◆ Extracted data ◆
####################
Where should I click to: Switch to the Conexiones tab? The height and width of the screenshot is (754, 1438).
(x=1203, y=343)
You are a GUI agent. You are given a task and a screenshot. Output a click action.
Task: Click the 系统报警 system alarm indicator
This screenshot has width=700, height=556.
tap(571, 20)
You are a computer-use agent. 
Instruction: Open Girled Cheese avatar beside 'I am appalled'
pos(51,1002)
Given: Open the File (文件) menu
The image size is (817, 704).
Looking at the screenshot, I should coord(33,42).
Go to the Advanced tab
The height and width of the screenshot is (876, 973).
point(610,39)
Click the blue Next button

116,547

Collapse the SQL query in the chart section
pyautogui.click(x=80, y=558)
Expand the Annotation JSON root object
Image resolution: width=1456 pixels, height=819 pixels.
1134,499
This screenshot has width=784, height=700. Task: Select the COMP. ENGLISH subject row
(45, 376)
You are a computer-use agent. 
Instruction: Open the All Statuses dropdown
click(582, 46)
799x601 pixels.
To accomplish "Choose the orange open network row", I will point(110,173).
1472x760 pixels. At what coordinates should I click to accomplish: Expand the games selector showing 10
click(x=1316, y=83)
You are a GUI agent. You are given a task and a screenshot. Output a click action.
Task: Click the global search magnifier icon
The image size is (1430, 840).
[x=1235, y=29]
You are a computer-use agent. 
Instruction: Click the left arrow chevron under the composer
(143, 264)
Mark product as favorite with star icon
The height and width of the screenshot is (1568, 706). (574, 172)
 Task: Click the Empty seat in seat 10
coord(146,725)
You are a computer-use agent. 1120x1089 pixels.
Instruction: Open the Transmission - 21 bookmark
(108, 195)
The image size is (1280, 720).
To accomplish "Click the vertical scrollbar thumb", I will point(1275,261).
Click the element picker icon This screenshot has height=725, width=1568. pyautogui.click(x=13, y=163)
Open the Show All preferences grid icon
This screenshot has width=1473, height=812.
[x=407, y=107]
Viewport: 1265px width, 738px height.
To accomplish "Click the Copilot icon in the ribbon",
####################
◆ Exercise ◆
In the listing above, the lines from the one containing "This screenshot has width=700, height=556." through the one containing "Given: Open the File (文件) menu" must be set down exactly, with no other lines.

◆ Problem solution ◆
This screenshot has width=700, height=556.
tap(571, 20)
You are a computer-use agent. 
Instruction: Open Girled Cheese avatar beside 'I am appalled'
pos(51,1002)
Given: Open the File (文件) menu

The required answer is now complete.